> [What to produce]:
Your response should consist of the entries below, reproduced exactly and without their images.

> [Source records]:
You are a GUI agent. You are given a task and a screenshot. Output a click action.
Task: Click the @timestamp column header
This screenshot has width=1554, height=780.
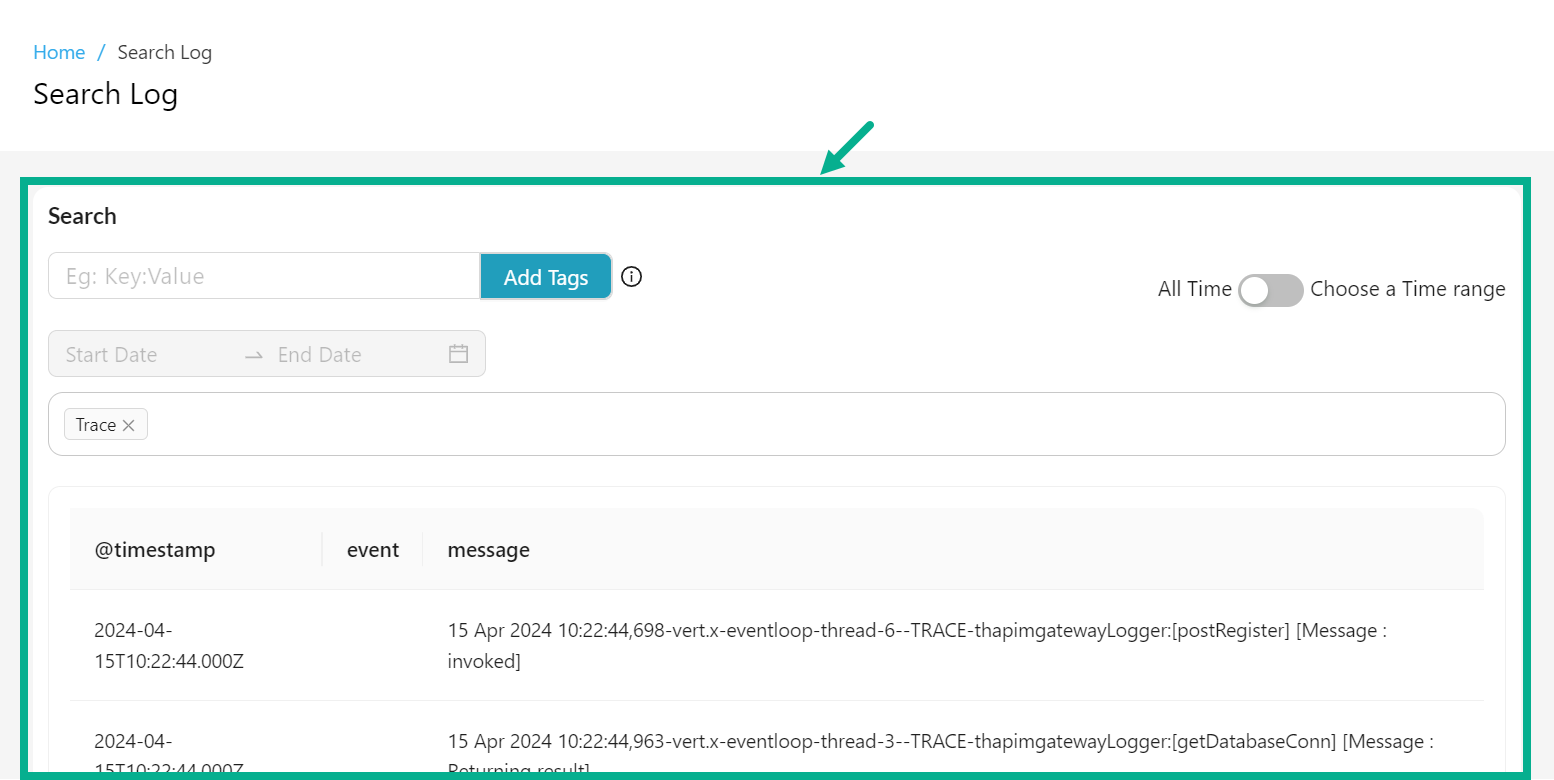point(155,549)
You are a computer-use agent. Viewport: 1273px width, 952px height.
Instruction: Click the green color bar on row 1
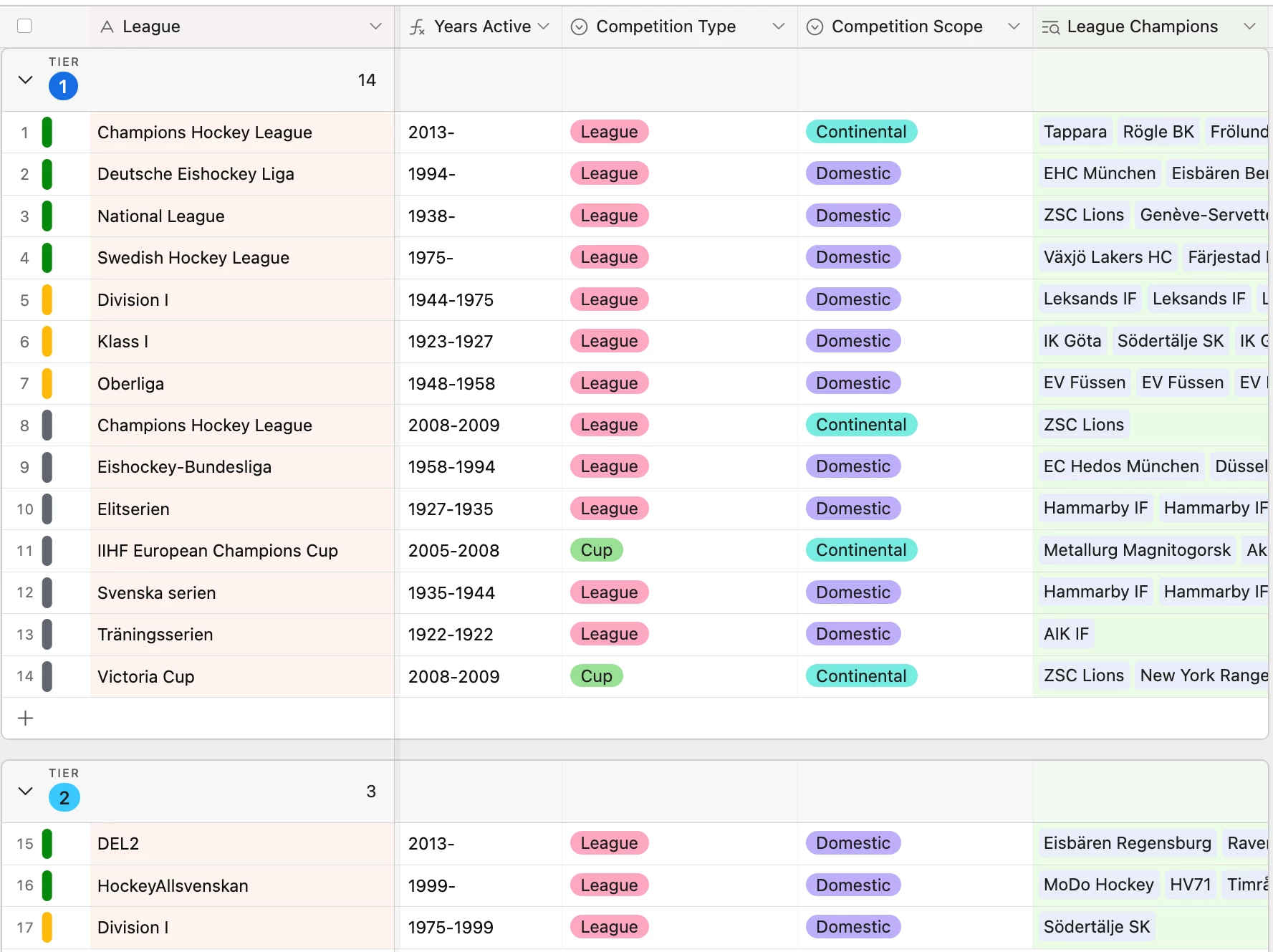tap(47, 133)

> [Task solution]:
You are a GUI agent. You are given a task and a screenshot. Output a click action.
Task: Click the @timestamp column header
This screenshot has width=1554, height=780.
point(155,549)
You are a computer-use agent. Viewport: 1273px width, 952px height.
Instruction: Click the green color bar on row 1
tap(47, 133)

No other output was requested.